BRIEF
Could you write out the rows again, starting at the line that has "The width and" and running through the last row, with "red heart" switched to "blue heart" and nothing else changed? Leave the pictures out of your answer.

»»

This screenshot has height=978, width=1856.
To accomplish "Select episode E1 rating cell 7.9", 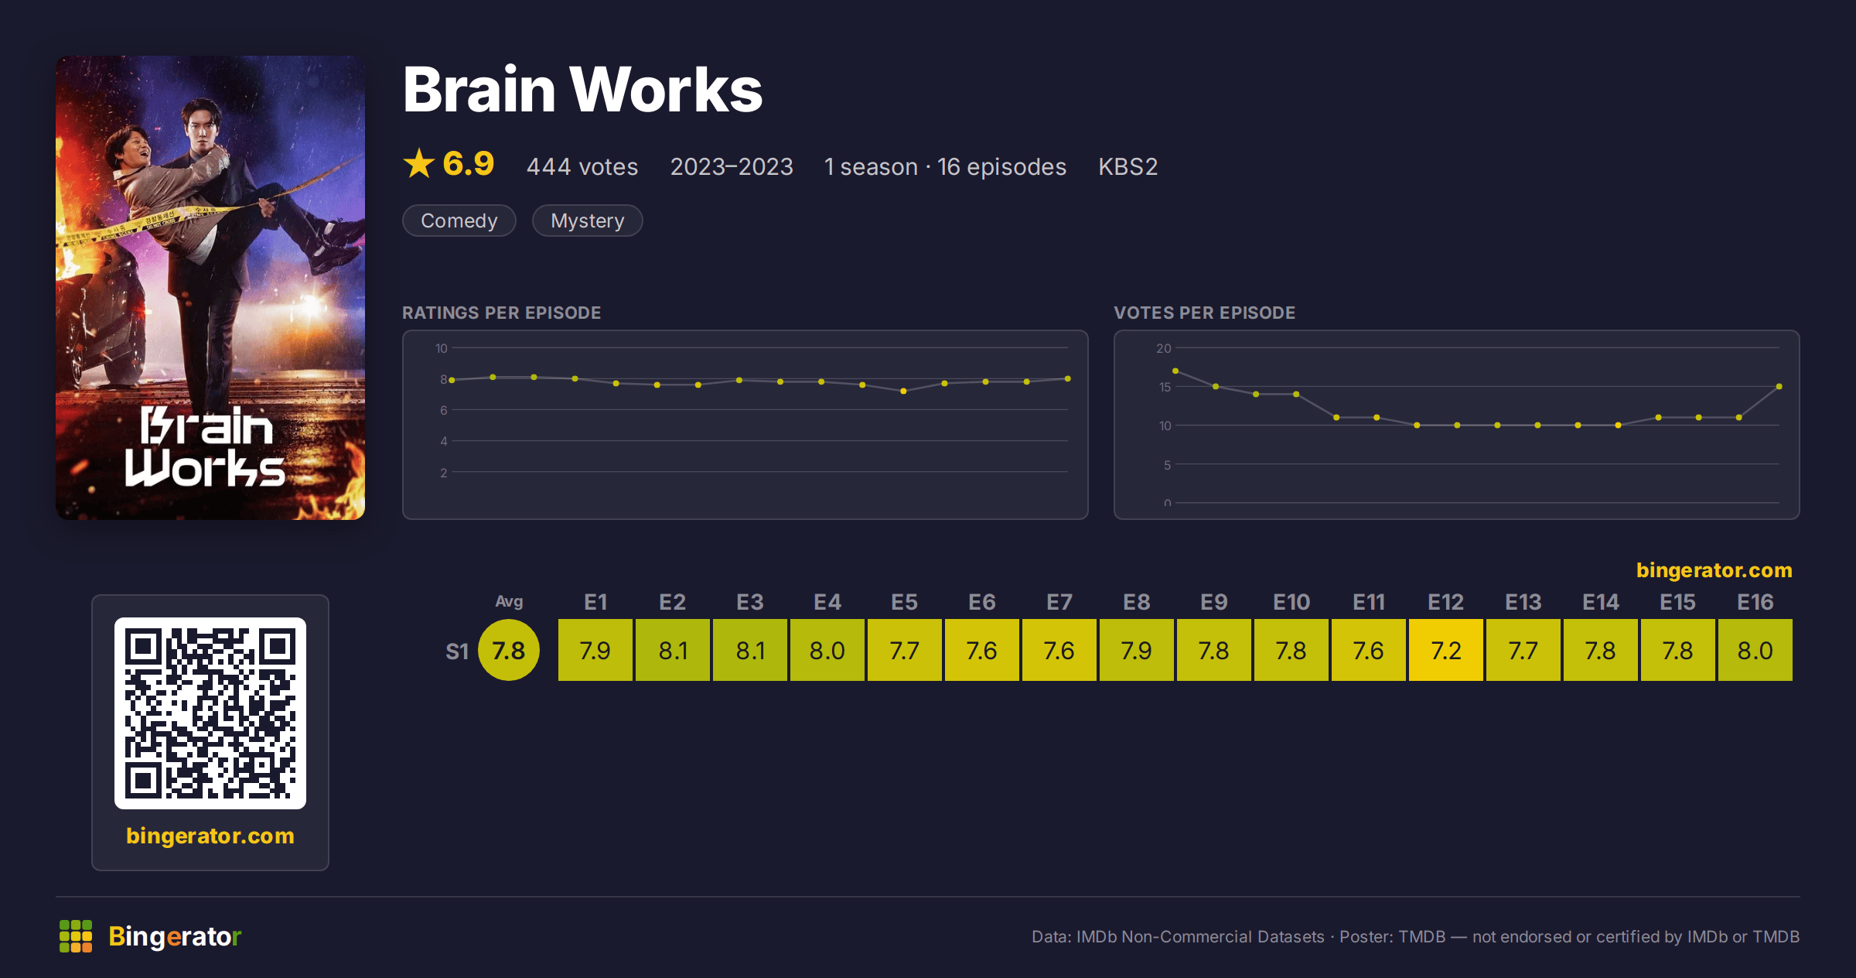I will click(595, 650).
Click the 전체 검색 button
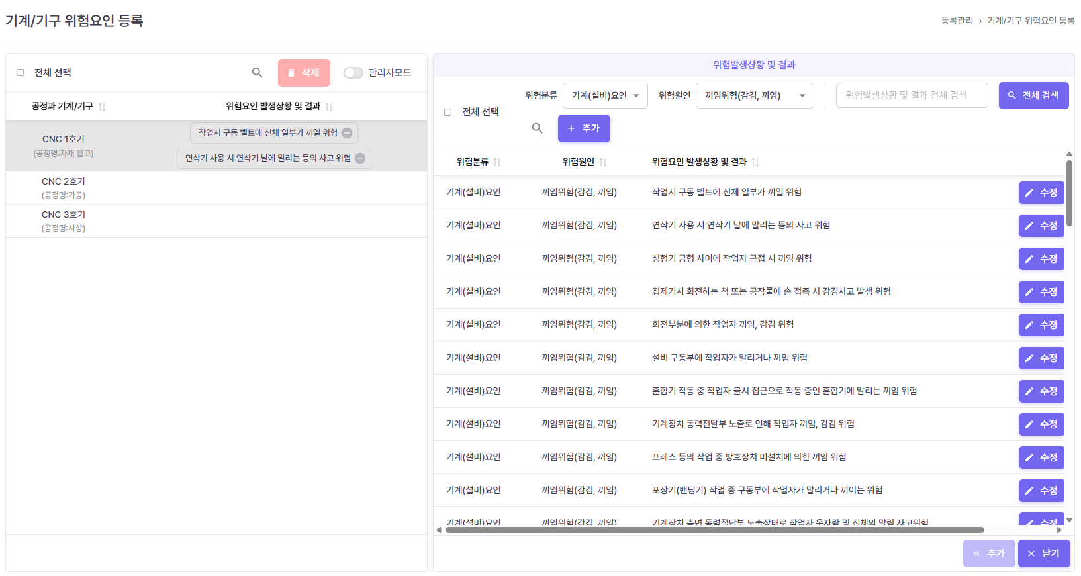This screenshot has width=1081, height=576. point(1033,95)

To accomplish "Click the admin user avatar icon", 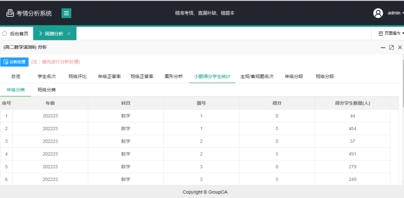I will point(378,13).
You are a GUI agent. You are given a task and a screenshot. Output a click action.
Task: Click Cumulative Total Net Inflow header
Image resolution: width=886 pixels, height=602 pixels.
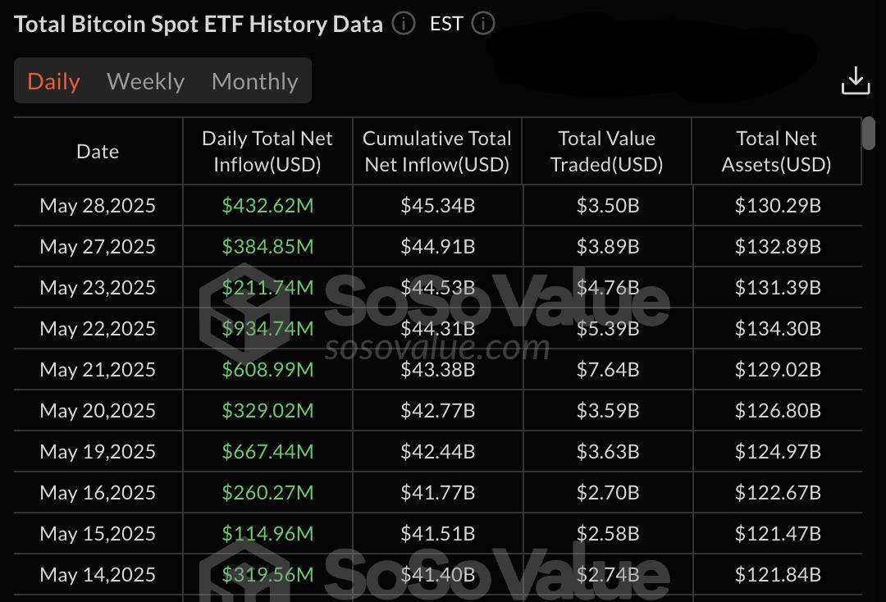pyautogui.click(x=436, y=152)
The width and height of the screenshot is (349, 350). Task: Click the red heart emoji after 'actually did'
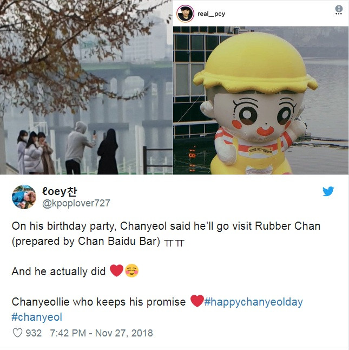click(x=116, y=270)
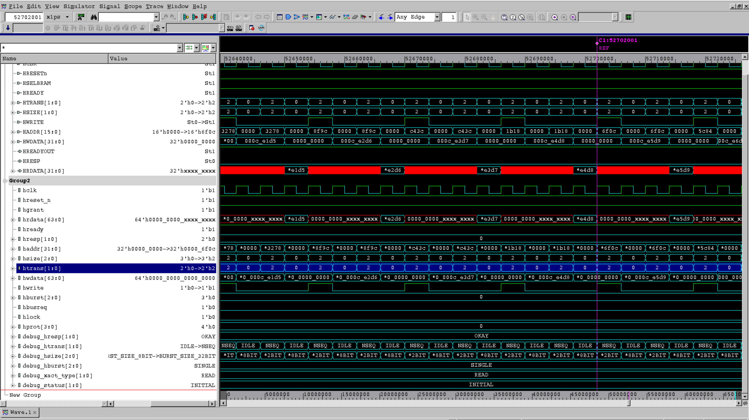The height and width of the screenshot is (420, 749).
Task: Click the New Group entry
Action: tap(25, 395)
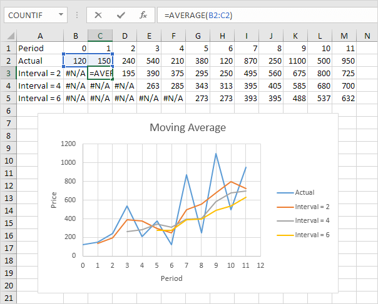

««

COMPLETE OUTPUT
The width and height of the screenshot is (349, 350). Task: Click the blue heart emoji after 'actually did'
click(x=116, y=270)
The height and width of the screenshot is (420, 749).
Task: Click the New Group entry
Action: tap(25, 395)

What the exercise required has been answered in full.